▶ _Task_
Please transcribe every record below exactly as written.

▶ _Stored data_
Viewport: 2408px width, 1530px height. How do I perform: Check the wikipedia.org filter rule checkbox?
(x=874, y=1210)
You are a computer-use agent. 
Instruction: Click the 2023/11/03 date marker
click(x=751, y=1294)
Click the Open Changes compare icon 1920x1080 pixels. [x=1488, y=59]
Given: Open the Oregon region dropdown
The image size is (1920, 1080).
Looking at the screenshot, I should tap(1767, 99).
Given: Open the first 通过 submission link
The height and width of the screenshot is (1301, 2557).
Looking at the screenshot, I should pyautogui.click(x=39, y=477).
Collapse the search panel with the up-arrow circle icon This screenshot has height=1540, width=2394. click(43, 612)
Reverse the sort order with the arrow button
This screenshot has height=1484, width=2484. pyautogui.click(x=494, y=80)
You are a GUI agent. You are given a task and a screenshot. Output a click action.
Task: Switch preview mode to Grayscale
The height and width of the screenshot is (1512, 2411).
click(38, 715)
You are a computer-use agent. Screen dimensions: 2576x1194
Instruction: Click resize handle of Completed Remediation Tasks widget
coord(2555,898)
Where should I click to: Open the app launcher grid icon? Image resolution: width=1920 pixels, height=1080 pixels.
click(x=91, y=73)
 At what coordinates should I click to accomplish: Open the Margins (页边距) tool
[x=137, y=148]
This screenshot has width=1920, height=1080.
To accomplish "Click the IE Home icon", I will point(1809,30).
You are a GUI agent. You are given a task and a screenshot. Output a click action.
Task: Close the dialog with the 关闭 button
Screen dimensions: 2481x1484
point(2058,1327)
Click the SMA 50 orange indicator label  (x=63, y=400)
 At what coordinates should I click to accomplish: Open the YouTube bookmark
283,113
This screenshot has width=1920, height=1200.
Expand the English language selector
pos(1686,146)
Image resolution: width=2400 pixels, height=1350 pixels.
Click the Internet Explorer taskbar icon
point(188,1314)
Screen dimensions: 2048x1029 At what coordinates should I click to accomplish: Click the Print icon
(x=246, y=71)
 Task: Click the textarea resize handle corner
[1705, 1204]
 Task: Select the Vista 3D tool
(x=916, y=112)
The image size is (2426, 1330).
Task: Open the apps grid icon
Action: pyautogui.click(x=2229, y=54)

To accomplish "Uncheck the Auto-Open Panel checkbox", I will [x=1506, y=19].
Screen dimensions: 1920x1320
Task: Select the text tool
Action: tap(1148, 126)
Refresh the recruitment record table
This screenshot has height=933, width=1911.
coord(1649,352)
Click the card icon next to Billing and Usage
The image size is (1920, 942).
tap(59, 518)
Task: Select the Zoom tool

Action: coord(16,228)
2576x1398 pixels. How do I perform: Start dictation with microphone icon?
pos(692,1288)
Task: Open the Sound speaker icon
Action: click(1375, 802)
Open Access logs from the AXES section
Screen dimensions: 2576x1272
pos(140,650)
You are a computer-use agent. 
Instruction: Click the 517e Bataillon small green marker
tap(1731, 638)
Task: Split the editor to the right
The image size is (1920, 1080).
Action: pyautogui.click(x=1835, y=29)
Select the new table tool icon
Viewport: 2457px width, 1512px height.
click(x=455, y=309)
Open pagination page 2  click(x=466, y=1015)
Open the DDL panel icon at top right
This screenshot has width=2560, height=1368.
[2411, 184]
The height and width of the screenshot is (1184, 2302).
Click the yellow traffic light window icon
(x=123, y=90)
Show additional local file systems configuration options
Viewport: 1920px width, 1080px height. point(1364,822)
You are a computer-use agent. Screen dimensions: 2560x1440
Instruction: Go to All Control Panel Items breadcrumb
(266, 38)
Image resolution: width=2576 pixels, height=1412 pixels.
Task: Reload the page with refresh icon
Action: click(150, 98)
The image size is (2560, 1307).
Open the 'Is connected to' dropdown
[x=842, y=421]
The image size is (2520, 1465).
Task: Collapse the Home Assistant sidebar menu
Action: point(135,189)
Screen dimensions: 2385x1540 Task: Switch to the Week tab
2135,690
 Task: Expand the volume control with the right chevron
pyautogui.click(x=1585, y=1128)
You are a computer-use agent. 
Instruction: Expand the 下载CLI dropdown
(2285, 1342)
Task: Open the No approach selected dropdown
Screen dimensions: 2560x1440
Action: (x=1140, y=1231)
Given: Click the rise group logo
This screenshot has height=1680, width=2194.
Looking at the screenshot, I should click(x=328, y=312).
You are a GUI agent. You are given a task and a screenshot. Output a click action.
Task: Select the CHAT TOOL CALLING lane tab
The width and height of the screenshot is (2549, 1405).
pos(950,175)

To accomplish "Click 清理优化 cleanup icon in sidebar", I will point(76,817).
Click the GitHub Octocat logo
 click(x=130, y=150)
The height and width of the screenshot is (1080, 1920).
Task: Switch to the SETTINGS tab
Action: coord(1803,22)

▶ _Problem solution_
Viewport: 2408px width, 1530px height. How do I perform: Check the wikipedia.org filter rule checkbox?
(x=874, y=1210)
You are a computer-use agent. 
Instruction: Click the 2023/11/03 date marker
click(x=751, y=1294)
Click the Open Changes compare icon 1920x1080 pixels. [x=1488, y=59]
Given: Open the Oregon region dropdown
The image size is (1920, 1080).
Looking at the screenshot, I should tap(1767, 99).
Given: Open the first 通过 submission link
The height and width of the screenshot is (1301, 2557).
Looking at the screenshot, I should pyautogui.click(x=39, y=477).
Collapse the search panel with the up-arrow circle icon This screenshot has height=1540, width=2394. click(43, 612)
Reverse the sort order with the arrow button
This screenshot has height=1484, width=2484. pyautogui.click(x=494, y=80)
You are a GUI agent. You are given a task and a screenshot. Output a click action.
Task: Switch preview mode to Grayscale
The height and width of the screenshot is (1512, 2411).
click(38, 715)
You are a computer-use agent. Screen dimensions: 2576x1194
Instruction: Click resize handle of Completed Remediation Tasks widget
coord(2555,898)
Where should I click to: Open the app launcher grid icon? Image resolution: width=1920 pixels, height=1080 pixels.
click(x=91, y=73)
 At what coordinates should I click to accomplish: Open the Margins (页边距) tool
[x=137, y=148]
This screenshot has width=1920, height=1080.
To accomplish "Click the IE Home icon", I will point(1809,30).
You are a GUI agent. You are given a task and a screenshot. Output a click action.
Task: Close the dialog with the 关闭 button
Screen dimensions: 2481x1484
point(2058,1327)
Click the SMA 50 orange indicator label  (x=63, y=400)
 At what coordinates should I click to accomplish: Open the YouTube bookmark
283,113
This screenshot has width=1920, height=1200.
Expand the English language selector
pos(1686,146)
Image resolution: width=2400 pixels, height=1350 pixels.
Click the Internet Explorer taskbar icon
point(188,1314)
Screen dimensions: 2048x1029 At what coordinates should I click to accomplish: Click the Print icon
(x=246, y=71)
 Task: Click the textarea resize handle corner
[1705, 1204]
 Task: Select the Vista 3D tool
(x=916, y=112)
The image size is (2426, 1330).
Task: Open the apps grid icon
Action: pyautogui.click(x=2229, y=54)

To accomplish "Uncheck the Auto-Open Panel checkbox", I will [x=1506, y=19].
Screen dimensions: 1920x1320
Task: Select the text tool
Action: tap(1148, 126)
Refresh the recruitment record table
This screenshot has height=933, width=1911.
coord(1649,352)
Click the card icon next to Billing and Usage
The image size is (1920, 942).
tap(59, 518)
Task: Select the Zoom tool

Action: coord(16,228)
2576x1398 pixels. How do I perform: Start dictation with microphone icon?
pos(692,1288)
Task: Open the Sound speaker icon
Action: click(1375, 802)
Open Access logs from the AXES section
Screen dimensions: 2576x1272
pos(140,650)
You are a computer-use agent. 
Instruction: Click the 517e Bataillon small green marker
tap(1731, 638)
Task: Split the editor to the right
The image size is (1920, 1080).
Action: pyautogui.click(x=1835, y=29)
Select the new table tool icon
Viewport: 2457px width, 1512px height.
click(x=455, y=309)
Open pagination page 2  click(x=466, y=1015)
Open the DDL panel icon at top right
This screenshot has width=2560, height=1368.
[2411, 184]
The height and width of the screenshot is (1184, 2302).
Click the yellow traffic light window icon
(x=123, y=90)
Show additional local file systems configuration options
Viewport: 1920px width, 1080px height. point(1364,822)
You are a computer-use agent. Screen dimensions: 2560x1440
Instruction: Go to All Control Panel Items breadcrumb
(266, 38)
Image resolution: width=2576 pixels, height=1412 pixels.
Task: Reload the page with refresh icon
Action: click(150, 98)
The image size is (2560, 1307).
Open the 'Is connected to' dropdown
[x=842, y=421]
The image size is (2520, 1465).
Task: Collapse the Home Assistant sidebar menu
Action: point(135,189)
Screen dimensions: 2385x1540 Task: Switch to the Week tab
2135,690
 Task: Expand the volume control with the right chevron
pyautogui.click(x=1585, y=1128)
You are a computer-use agent. 
Instruction: Expand the 下载CLI dropdown
(2285, 1342)
Task: Open the No approach selected dropdown
Screen dimensions: 2560x1440
Action: (x=1140, y=1231)
Given: Click the rise group logo
This screenshot has height=1680, width=2194.
Looking at the screenshot, I should click(x=328, y=312).
You are a GUI agent. You are given a task and a screenshot. Output a click action.
Task: Select the CHAT TOOL CALLING lane tab
The width and height of the screenshot is (2549, 1405).
pos(950,175)

To accomplish "Click 清理优化 cleanup icon in sidebar", I will point(76,817).
Click the GitHub Octocat logo
 click(x=130, y=150)
The height and width of the screenshot is (1080, 1920).
Task: Switch to the SETTINGS tab
Action: coord(1803,22)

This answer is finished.